“The news may be good. The news may be bad. We shall tell you the truth.”
Those words from the Voice of America’s first broadcast became its credo. They were spoken in German in the months after Pearl Harbor, when the United States was under perhaps the greatest threat it has ever faced.
They still reflect the essential American approach to international broadcasting, which has enabled VOA to build substantial credibility and audience worldwide in spite of being an agency of the U.S. government.
Now, bills in both houses of congress threaten to end that.
They would require VOA to produce, in the words of the House bill, “news and related programming that is consistent with and promotes the broad foreign policies of the United States.”
This is an approach borne out of insecurity.
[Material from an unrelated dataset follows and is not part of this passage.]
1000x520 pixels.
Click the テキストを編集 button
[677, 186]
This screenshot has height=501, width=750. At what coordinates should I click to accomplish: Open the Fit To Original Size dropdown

It says the authors are not confident enough that the unvarnished truth will accrue to the benefit of the United States. Therefore, they say, ‘let’s varnish it.’
The bill retains the current VOA Charter language, requiring “accurate, objective, and comprehensive” news, but only within the rubric of promoting U.S. foreign policy.
There are two main problems with this. First, it is not consistent with American values. VOA has always prided itself on showing the world what an objective American news organization is. These bills would require it to be more like Russia Today, a state organ that Secretary of State John Kerry recently called a “propaganda bullhorn.”
America does not need one of those.
And that kind of identification would make life significantly more dangerous for VOA reporters in the field.
The second problem is that no one wants to listen to such a radio station, or watch such television broadcasts or visit such a website.
Already, it is very difficult to get people to seek out foreign news sources. Penetration for western broadcasts is seldom more than a few percent. The goal is have influential people in that audience – officials, journalists, academics, community leaders and the like.
Such people will not waste their time seeking out material designed to tout U.S. policy. And the broader audience will recognize it for what it is – something they’re all too familiar with in their own societies.
Members of congress should think carefully about what kind of broadcaster they want to fund. It should be one that operates in line with long-term American values, not transient American policies.
Pessin is the senior VOA foreign correspondent, currently based in London. The views expressed are his own.